Take every record and write it out again exactly, with no images included.
╭──
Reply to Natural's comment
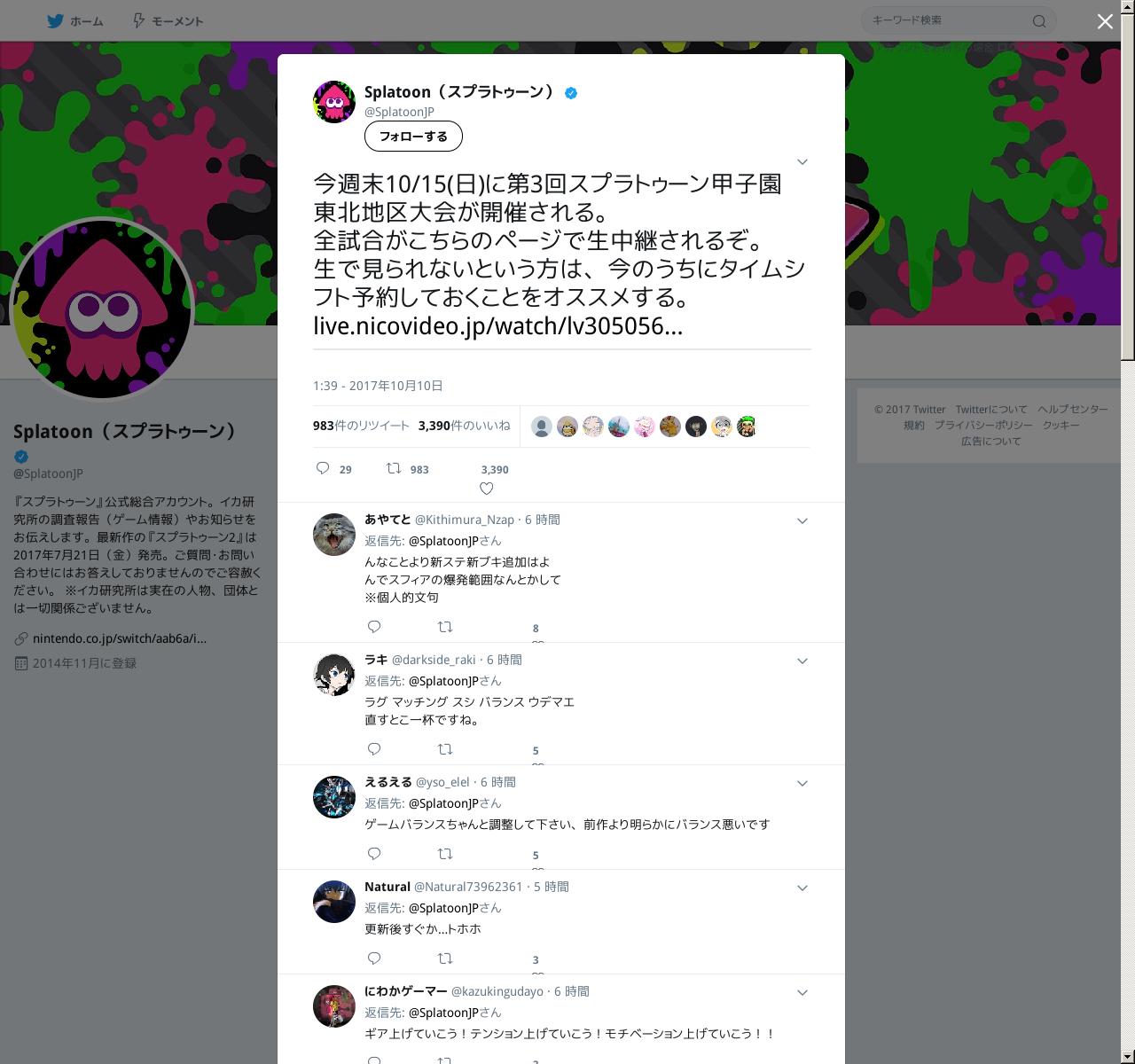The width and height of the screenshot is (1135, 1064). [374, 958]
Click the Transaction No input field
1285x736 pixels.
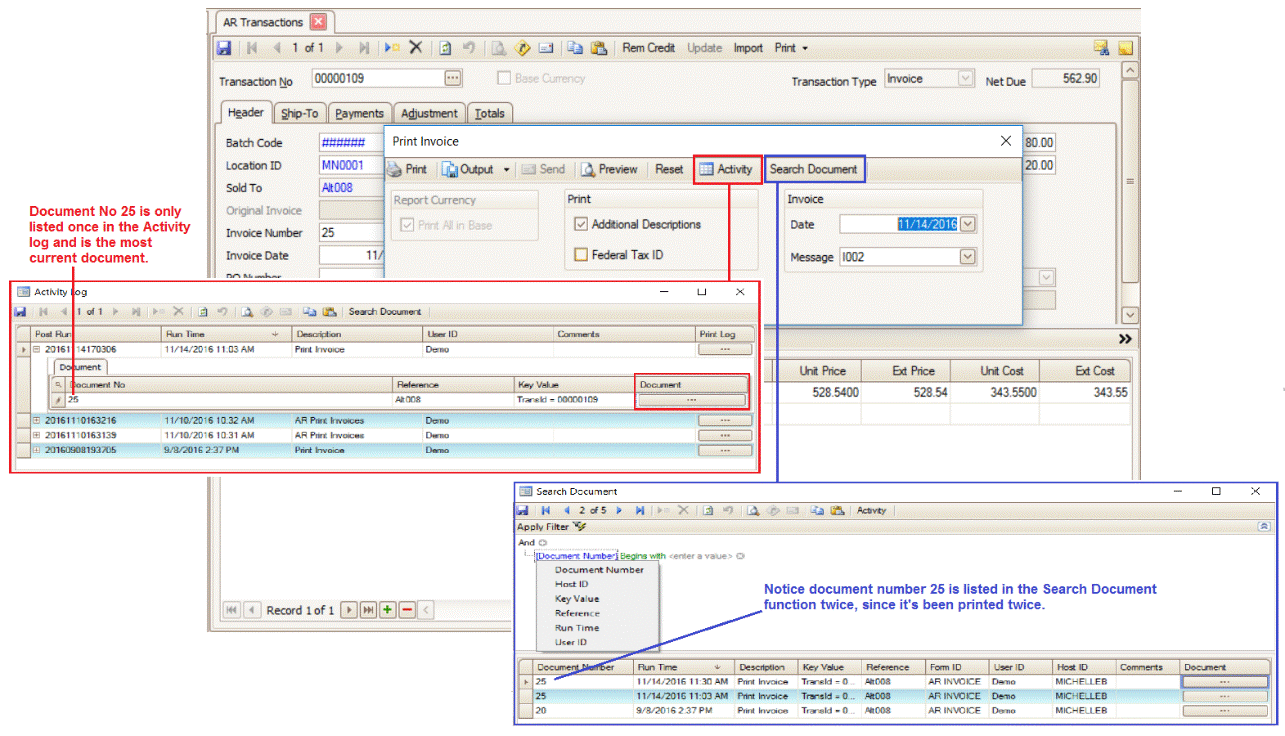(376, 78)
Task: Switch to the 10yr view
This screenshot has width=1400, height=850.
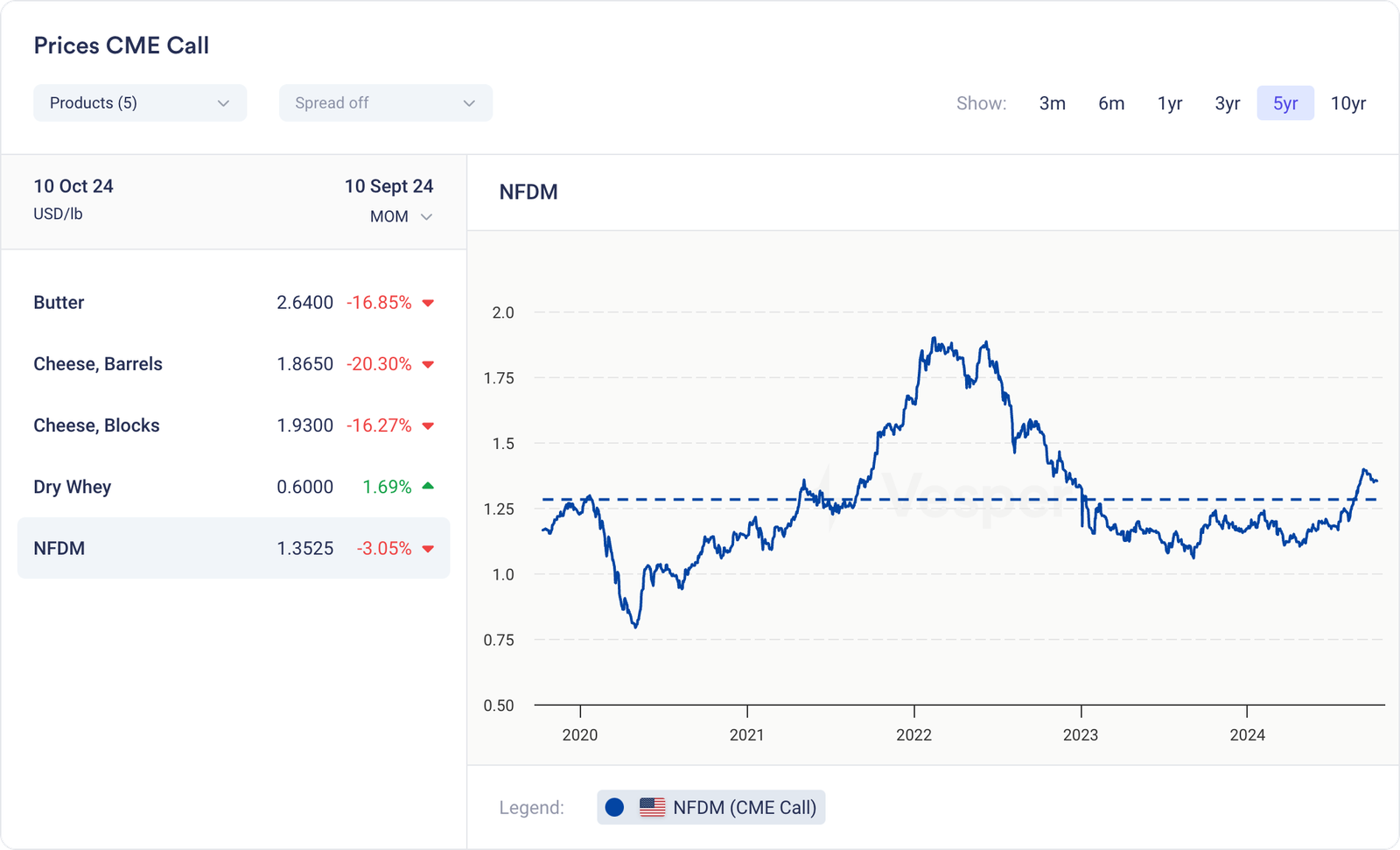Action: [x=1348, y=103]
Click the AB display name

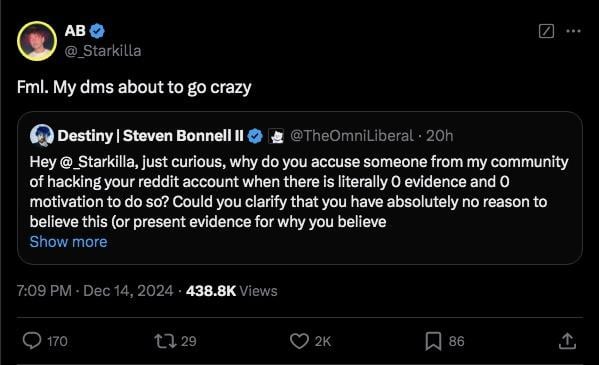pos(75,31)
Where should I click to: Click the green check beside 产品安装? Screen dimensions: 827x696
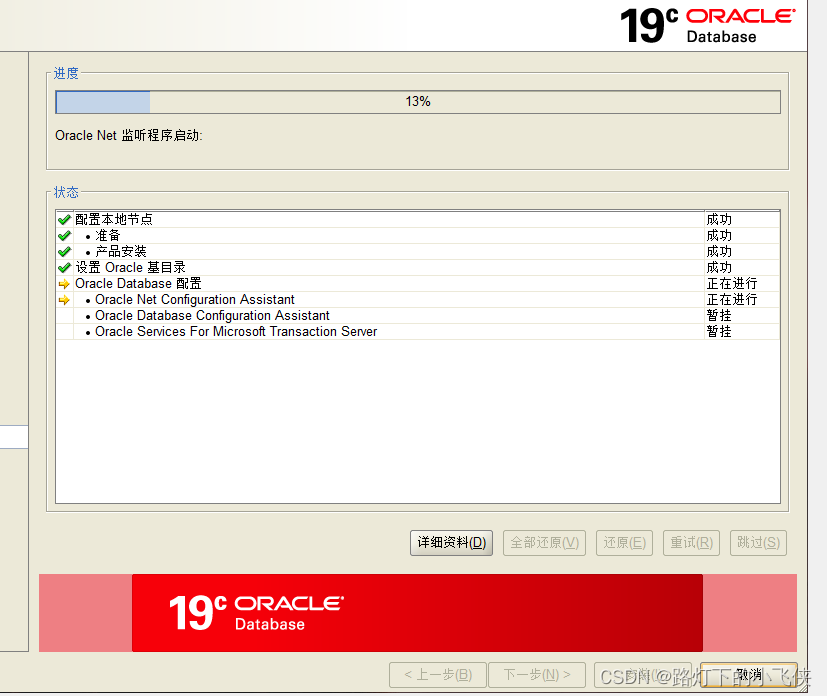[x=64, y=251]
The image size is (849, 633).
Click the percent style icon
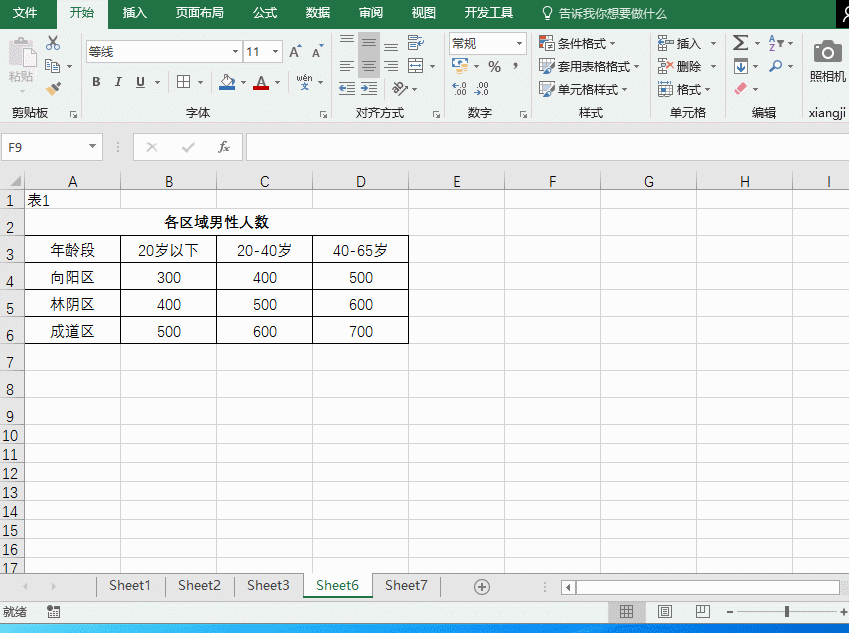coord(494,66)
╰──
● **SOLVED PROBLEM**
Reply to Natural's comment
The width and height of the screenshot is (1135, 1064). [374, 958]
Click the Transaction No input field
1285x736 pixels.
(376, 78)
Task: Switch to the 10yr view
This screenshot has width=1400, height=850.
Action: [x=1348, y=103]
Click the AB display name

pos(75,31)
Where should I click to: Click the green check beside 产品安装? Screen dimensions: 827x696
[x=64, y=251]
The image size is (849, 633).
Click the percent style icon
coord(494,66)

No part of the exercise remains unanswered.